- [Supplied data]:
::::::::

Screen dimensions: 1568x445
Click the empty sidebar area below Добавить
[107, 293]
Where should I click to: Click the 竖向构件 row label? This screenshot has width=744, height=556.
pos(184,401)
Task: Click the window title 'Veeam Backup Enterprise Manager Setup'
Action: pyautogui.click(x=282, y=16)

::::::::

- [Task statement]:
Reproduce all of the material above without alteration.

- [Completed task]:
Screen dimensions: 1568x445
Click the empty sidebar area below Добавить
[107, 293]
Where should I click to: Click the 竖向构件 row label? This screenshot has width=744, height=556.
pos(184,401)
Task: Click the window title 'Veeam Backup Enterprise Manager Setup'
Action: pyautogui.click(x=282, y=16)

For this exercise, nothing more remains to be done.